Using the entries below, restate word for word only the lines from the one with "Screen dimensions: 1317x889" to the final line, leaving the pictures out.

· · ·

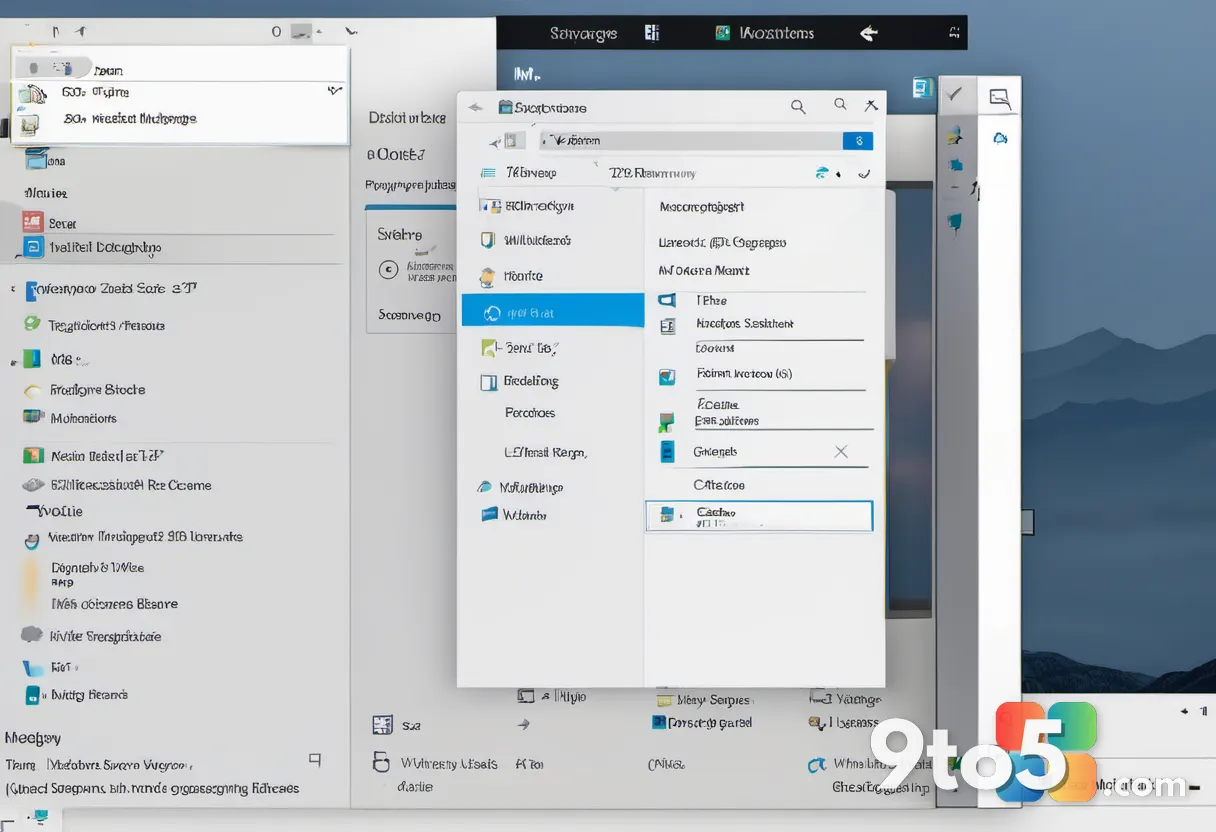Click the green icon in the dark top bar

(722, 33)

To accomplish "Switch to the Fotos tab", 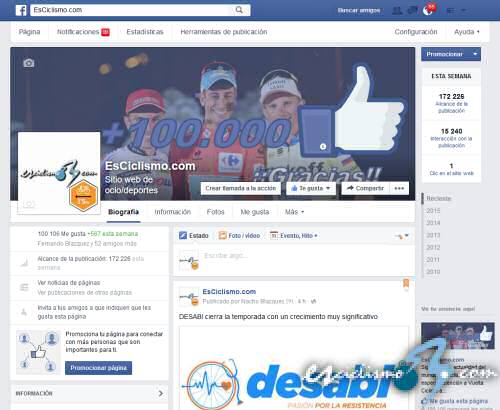I will pos(215,212).
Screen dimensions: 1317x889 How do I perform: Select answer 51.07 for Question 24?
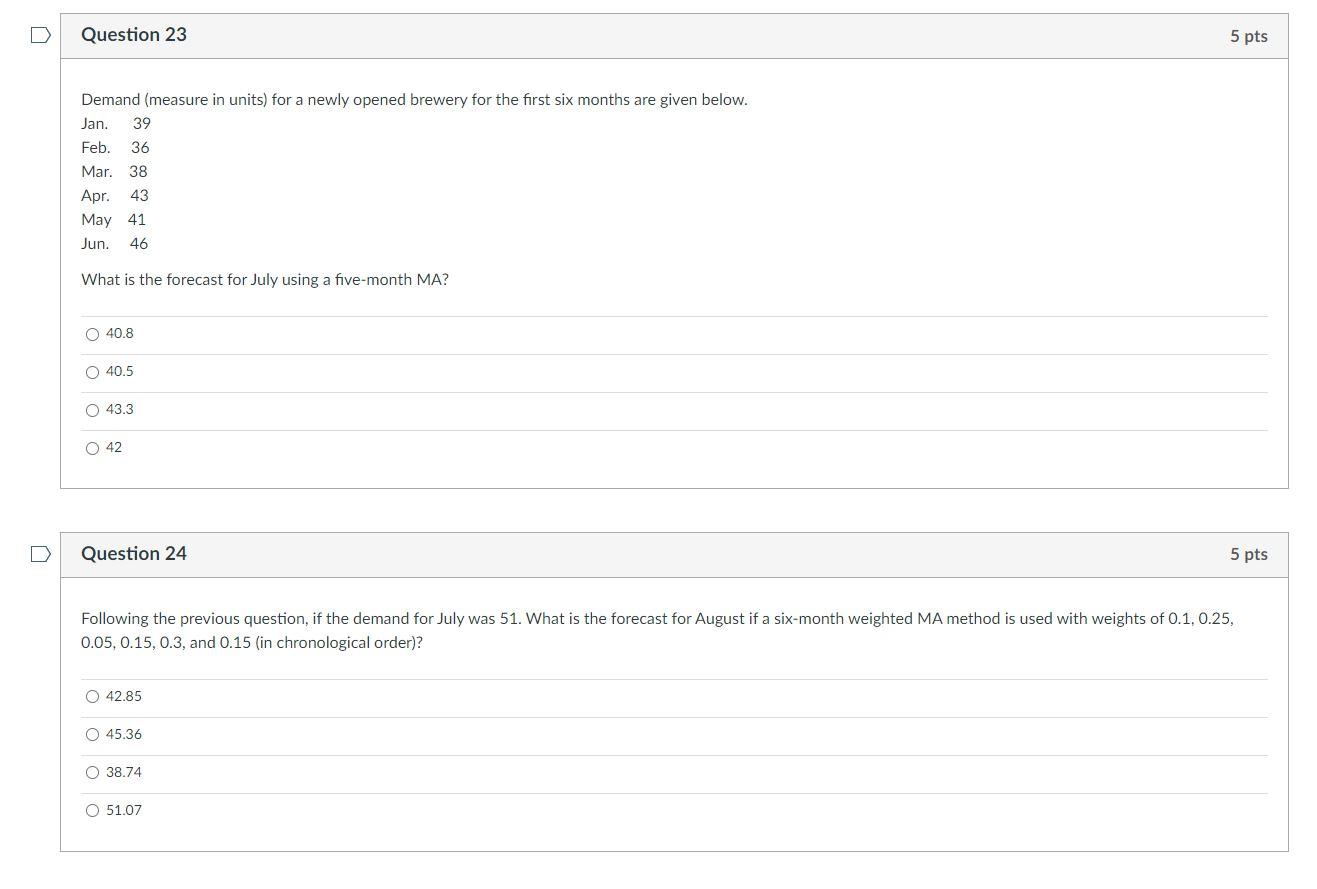(92, 810)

· · ·

▶ _TASK OUTPUT_
Screen dimensions: 1317x889 How do I perform: Select answer 51.07 for Question 24?
(92, 810)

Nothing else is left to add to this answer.